U.S. Supreme Court Declines to Hear Hospice False Claims Case

The U.S. Supreme Court has declined to hear arguments in a False Claims Act (FCA) case involving the hospice provider Care Alternatives. FCA actions pertaining to hospices most commonly focus on questions of a patient’s eligibility for those services.

A report from Bass, Barry, and Sims shows that a leading cause of fraud involves hospices billing Medicare for services for which patients were not eligible. This resulted in several multi-million dollar settlements during 2020, with amounts ranging from $1 million to $5.25 million.

“For several years, courts have wrestled with the question of whether subjective clinical decisions about the types and amounts of treatment patients may need can be false for purposes of establishing FCA liability,” the firm’s report indicated. “Health care providers have long argued that they cannot.”


In the case, United States ex rel. Druding v. Care Alternatives, the Third Circuit Court of Appeals ruled that when a reasonable difference of opinion occurs between physicians concerning a hospice patient’s prognosis, it can be resolved by a jury.

Hospice advocacy groups had filed an amicus brief in the case supporting Care Alternatives, including the National Hospice and Palliative Care Organization (NHPCO), along with National Association for Home Care & Hospice, American Health Care Association, American Academy of Hospice and Palliative Medicine, and the American Medical Association.

The U.S. Department of Human Services Office of the Inspector General and the U.S. Department of Justice in recent years have increasingly scrutinized hospice providers for compliance with anti-fraud measures.

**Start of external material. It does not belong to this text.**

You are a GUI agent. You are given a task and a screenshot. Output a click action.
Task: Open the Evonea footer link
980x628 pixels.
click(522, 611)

Documentation errors and omissions, live discharges and lengths of stay beyond six months are the main red flags that could bring regulators to a hospice’s doorstep.


In January, the U.S. Department of Treasury reported that enforcement efforts had recovered more than $3 billion in the past fiscal year from False Claims Act cases. About 2.6 billion of those dollars stemmed from lawsuits involving the health care industry, including hospice organizations.

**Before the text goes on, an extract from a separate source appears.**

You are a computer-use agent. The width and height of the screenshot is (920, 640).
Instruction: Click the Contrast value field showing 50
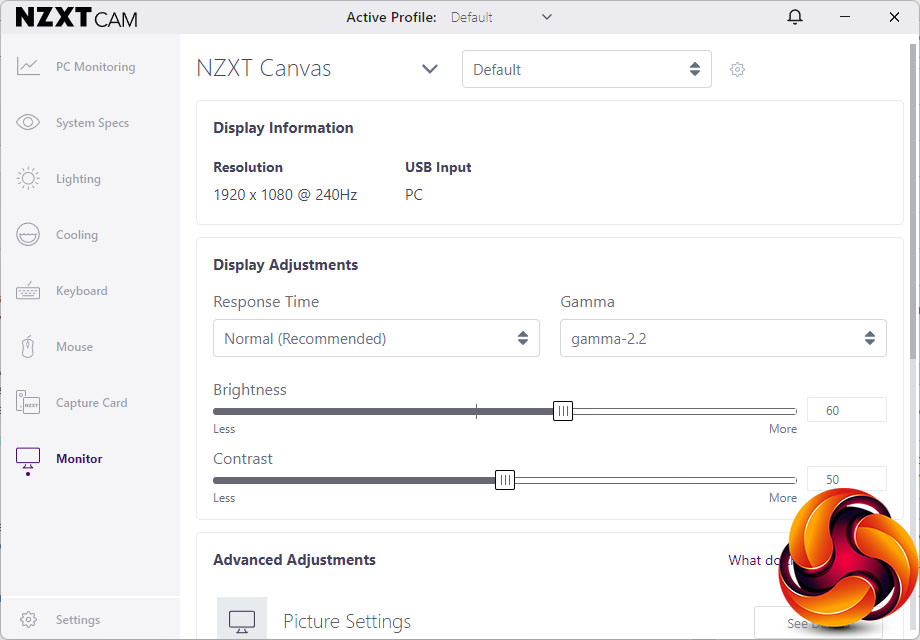coord(846,479)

A number of FCA claims resulted in settlements reaching into the millions, with cases against hospice providers growing among them. Florida-based Hope Hospice, a subsidiary of Hope Healthcare, settled an FCA case for $3.2 million. The Justice Department alleged that the organization knowingly certified patients for end-of-life care who were not truly eligible.

In one significant case, the Eleventh Circuit Court of Appeals partially affirmed a decision in favor of Arkansas-based hospice provider AseraCare. The appellate court agreed with the Northern District of Alabama that a mere difference of physician’s opinions on a terminal patient’s prognosis does not indicate falsity under the FCA.

The court gave prosecutors more time to seek out additional evidence, but AseraCare agreed to $1million settlement to bring the litigation to an end, while maintaining that the company did not engage in a fraudulent practices. Not long after the case was closed, hospice and home health giant Amedisys (NASDAQ: AMED) acquired AseraCare for $235 million.